The breakdown of obs-local-part goes seven levels of recursion deep, but suffice to say there is a shortcut that eliminates almost all the thinking here. If you noticed, obs-qp above contains all ASCII characters 0-127. quoted-pair can be obs-qp, qcontent can be quoted-pair, quoted-string is qcontent, and word can be quoted-string. Since the period or "full-stop" character is included in ASCII characters 0-127, we can simplify the definition of obs-local-part to be [\x0-\x7F]+.

Here are the definitions to support this statement:

obs-local-part  =       word *("." word)
word            =       atom / quoted-string

atom            =       1*atext
quoted-string   =       qcontent

qcontent        =       qtext / quoted-pair

qtext           =       NO-WS-CTL /     ; Non white space controls

                        %d33 /          ; The rest of the US-ASCII
                        %d35-91 /       ;  characters not including "\"
                        %d93-126        ;  or the quote character
quoted-pair     =       text / obs-qp

NO-WS-CTL       =       %d1-8 /         ; US-ASCII control characters
                        %d11 /          ;  that do not include the
                        %d12 /          ;  carriage return, line feed,
                        %d14-31 /       ;  and white space characters
                        %d127
text            =       %d1-9 /         ; Characters excluding CR and LF
                        %d11 /
                        %d12 /
                        %d14-127 /
                        obs-text
obs-qp          =       "\" (%d0-127)

obs-text        =       *LF *CR *(obs-char *LF *CR)

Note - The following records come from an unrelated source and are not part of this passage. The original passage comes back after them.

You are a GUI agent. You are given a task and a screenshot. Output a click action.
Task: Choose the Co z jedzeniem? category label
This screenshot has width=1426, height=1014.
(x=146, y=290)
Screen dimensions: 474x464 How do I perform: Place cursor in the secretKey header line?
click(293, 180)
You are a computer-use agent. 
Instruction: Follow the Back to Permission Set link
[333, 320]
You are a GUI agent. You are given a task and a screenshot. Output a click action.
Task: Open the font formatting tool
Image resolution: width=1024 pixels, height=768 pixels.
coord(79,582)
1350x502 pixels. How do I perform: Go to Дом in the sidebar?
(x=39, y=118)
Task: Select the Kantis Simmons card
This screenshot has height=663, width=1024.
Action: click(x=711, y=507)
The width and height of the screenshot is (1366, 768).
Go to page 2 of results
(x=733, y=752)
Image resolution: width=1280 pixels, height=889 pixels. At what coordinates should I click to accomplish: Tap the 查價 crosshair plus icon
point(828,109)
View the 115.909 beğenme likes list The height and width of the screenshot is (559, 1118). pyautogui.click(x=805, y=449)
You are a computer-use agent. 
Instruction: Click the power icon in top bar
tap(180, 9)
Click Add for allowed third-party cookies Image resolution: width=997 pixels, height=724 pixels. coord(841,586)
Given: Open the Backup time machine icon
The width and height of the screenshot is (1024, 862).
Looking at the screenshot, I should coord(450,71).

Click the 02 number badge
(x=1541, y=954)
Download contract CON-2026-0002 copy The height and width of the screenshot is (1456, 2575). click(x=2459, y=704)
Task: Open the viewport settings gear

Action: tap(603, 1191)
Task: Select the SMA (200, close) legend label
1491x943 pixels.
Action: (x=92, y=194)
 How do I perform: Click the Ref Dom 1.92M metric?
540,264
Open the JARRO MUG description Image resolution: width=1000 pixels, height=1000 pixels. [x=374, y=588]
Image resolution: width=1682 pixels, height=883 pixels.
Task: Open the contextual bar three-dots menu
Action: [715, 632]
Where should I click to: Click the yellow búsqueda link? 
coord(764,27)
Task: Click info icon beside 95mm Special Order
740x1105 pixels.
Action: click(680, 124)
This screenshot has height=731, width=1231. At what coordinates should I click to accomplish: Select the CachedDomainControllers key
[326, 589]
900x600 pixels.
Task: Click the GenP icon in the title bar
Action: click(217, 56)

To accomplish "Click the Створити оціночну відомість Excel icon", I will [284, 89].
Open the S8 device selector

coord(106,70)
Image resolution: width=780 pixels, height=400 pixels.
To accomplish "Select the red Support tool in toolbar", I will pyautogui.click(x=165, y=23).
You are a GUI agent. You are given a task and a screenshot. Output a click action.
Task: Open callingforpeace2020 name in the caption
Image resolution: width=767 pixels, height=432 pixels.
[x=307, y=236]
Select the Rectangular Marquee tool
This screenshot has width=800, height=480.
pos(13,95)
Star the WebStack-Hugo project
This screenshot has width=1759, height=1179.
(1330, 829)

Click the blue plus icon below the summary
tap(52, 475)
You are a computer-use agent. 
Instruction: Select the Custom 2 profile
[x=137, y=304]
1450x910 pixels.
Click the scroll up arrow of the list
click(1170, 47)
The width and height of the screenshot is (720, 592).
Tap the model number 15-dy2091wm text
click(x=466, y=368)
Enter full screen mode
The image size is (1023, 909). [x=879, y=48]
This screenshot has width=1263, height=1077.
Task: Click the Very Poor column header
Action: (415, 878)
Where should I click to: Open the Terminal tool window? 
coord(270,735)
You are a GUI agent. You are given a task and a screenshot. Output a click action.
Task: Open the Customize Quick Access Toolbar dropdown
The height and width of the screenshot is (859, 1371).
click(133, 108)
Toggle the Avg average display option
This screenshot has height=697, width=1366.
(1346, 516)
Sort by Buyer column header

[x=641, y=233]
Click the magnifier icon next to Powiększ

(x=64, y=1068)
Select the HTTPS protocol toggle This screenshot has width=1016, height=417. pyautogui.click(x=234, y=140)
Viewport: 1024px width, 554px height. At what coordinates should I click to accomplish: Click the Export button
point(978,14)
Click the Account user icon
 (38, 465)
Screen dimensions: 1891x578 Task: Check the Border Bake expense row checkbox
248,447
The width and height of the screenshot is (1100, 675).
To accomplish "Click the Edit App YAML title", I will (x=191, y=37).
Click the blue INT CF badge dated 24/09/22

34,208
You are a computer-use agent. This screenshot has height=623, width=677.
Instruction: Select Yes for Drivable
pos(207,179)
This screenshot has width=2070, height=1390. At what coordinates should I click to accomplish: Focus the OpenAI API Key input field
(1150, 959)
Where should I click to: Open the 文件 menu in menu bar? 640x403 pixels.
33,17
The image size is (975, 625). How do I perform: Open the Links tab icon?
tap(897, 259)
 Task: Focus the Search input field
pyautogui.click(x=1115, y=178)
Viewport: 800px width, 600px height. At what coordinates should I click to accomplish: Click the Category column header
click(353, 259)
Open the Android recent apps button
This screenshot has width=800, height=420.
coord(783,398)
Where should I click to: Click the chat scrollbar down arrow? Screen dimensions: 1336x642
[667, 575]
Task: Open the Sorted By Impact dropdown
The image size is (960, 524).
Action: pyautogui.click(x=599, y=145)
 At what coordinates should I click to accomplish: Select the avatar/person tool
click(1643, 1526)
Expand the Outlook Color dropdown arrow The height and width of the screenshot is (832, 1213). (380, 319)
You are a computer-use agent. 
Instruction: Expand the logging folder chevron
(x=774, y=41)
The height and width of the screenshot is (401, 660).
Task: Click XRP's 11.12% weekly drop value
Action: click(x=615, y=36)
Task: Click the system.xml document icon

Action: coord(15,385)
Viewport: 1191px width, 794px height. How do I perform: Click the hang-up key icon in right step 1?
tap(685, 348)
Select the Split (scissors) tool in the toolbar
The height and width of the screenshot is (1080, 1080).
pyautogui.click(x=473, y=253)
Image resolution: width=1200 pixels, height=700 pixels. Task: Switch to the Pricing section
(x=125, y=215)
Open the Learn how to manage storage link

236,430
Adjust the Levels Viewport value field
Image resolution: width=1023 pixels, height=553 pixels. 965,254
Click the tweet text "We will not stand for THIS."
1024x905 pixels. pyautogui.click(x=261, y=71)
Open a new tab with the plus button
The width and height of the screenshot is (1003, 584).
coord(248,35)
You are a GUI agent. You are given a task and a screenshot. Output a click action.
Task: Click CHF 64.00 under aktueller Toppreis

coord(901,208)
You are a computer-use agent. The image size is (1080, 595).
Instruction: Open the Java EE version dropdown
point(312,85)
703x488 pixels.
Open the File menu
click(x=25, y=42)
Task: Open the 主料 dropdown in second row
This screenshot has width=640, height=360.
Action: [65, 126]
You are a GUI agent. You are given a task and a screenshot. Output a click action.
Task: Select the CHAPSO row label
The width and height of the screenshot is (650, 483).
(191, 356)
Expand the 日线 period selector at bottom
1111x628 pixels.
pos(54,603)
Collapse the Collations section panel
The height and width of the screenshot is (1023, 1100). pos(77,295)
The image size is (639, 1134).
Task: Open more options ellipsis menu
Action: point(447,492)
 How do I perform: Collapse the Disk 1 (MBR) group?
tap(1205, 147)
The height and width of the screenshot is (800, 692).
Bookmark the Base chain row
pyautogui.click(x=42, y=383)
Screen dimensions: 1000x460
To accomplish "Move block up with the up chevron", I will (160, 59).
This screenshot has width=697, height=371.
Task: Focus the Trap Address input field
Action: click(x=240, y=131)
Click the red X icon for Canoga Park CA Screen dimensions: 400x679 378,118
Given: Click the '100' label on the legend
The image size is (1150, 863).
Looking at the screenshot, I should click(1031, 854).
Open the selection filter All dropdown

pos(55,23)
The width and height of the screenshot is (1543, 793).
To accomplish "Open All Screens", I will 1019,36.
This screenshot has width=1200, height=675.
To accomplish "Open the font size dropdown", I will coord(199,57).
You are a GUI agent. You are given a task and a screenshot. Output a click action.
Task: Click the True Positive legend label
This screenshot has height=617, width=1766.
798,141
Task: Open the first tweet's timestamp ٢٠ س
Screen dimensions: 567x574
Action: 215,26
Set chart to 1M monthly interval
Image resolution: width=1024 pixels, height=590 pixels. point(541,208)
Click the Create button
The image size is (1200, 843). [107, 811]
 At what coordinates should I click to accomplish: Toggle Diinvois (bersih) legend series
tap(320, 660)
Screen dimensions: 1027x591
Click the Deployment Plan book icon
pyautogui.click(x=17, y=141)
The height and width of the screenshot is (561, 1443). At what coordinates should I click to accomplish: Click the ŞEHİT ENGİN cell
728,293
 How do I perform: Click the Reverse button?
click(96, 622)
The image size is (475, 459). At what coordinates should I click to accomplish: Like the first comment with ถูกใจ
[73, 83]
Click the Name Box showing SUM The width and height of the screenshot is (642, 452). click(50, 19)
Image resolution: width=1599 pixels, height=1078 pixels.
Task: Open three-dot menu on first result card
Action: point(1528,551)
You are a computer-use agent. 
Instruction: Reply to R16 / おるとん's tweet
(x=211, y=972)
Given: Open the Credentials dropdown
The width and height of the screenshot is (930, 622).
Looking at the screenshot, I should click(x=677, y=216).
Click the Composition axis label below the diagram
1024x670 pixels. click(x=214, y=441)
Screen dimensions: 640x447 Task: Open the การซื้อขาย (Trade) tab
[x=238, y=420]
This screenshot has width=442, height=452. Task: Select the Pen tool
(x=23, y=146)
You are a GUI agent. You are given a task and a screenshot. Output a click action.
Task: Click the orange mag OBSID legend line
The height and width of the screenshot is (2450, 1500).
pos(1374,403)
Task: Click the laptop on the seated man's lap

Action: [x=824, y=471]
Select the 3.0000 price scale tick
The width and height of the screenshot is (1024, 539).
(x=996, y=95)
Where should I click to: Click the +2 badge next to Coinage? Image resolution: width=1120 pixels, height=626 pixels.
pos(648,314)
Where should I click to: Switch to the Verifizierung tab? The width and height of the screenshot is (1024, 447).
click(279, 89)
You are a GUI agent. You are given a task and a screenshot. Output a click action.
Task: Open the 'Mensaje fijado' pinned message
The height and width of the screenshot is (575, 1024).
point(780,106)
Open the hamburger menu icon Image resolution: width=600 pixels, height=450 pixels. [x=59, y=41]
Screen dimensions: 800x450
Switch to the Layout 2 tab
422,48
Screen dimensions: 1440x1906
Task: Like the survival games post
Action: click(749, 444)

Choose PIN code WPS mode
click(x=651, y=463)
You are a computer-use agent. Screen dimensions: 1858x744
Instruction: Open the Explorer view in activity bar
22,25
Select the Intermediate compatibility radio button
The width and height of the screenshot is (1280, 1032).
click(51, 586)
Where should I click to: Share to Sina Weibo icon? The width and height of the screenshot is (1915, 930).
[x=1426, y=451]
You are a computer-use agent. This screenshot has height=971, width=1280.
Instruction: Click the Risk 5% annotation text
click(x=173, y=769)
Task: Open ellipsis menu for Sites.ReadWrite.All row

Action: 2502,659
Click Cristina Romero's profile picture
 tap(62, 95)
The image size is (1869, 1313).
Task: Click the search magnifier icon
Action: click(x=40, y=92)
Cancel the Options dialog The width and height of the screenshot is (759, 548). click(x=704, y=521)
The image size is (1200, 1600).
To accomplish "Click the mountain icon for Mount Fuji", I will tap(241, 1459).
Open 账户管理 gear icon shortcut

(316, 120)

obs-char        =       %d0-9 / %d11 /          ; %d0-127 except CR and
                        %d12 / %d14-127         ;  LF

Coming full circle, let's revisit the original definitions:

addr-spec       =       local-part "@" domain
local-part      =       dot-atom / quoted-string / obs-local-part

and combine into one place the defined regular expressions:

domain          =   (?=.{0,255})[a-z][a-z0-9\-]{0,61}[a-z0-9](?:\.[a-z][a-z0-9\-]{0,61}[a-z0-9])*
dot-atom        =   [a-z0-9!#$%&'*+\-\/=?^_`{|}~](?:\.?[a-z0-9!#$%&'*+\-\/=?^_`{|}~])*
quoted-string   =   [\x0-\x7F]+
obs-local-part  =   [\x0-\x7F]+

One final piece to RFC 2822 is section 3.4.1 that states:

The locally interpreted string is either a quoted-string or a dot-atom. If the string can be represented as a dot-atom (that is, it contains no characters other than atext characters or "." surrounded by atext characters), then the dot-atom form SHOULD be used and the quoted-string form SHOULD NOT be used. Comments and folding white space SHOULD NOT be used around the "@" in the addr-spec.

Because of this (and the definitions of SHOULD and SHOULD NOT), we have two regular expressions we can use to validate an email address depending on how strict we want to be.

Option 1: Very strict, ignore the SHOULDs and SHOULD NOTs

^[\x0-\x7F]+@(?=.{0,255}$)[a-z][a-z0-9\-]{0,61}[a-z0-9](?:\.[a-z][a-z0-9\-]{0,61}[a-z0-9])*$

Option 2: Prefer the use of dot-atom

^[a-z0-9!#$%&'*+\-\/=?^_`{|}~](?:\.?[a-z0-9!#$%&'*+\-\/=?^_`{|}~])*@(?=.{0,255}$)[a-z][a-z0-9\-]{0,61}[a-z0-9](?:\.[a-z][a-z0-9\-]{0,61}[a-z0-9])*$

A note about RFC 5322...

The last thing I'm going to add here is that while RFC 2822 was written in April 2001 and provided no character limit to local-part, RFC 5322 came around in October 2008 and defines a limit of 64 octets in section 4.5.3.1.1. So, we would rewrite the options above as:

Option 1: Very strict, ignore the SHOULDs and SHOULD NOTs

^(?=[^@]{0,64}@)[\x0-\x7F]+@(?=.{0,255}$)[a-z][a-z0-9\-]{0,61}[a-z0-9](?:\.[a-z][a-z0-9\-]{0,61}[a-z0-9])*$

Option 2: Prefer the use of dot-atom

^(?=[^@]{0,64}@)[a-z0-9!#$%&'*+\-\/=?^_`{|}~](?:\.?[a-z0-9!#$%&'*+\-\/=?^_`{|}~])*@(?=.{0,255}$)[a-z][a-z0-9\-]{0,61}[a-z0-9](?:\.[a-z][a-z0-9\-]{0,61}[a-z0-9])*$

Preference note...

I am one who believes that DNS and email addresses should always be represented in lowercase, so my regular expressions are written this way. For processing DNS and mailbox names, the case has always been ignored (as far as I'm aware). For validation, you can either run the regular expression in case-insensitive mode or convert your string input to lowercase before validation.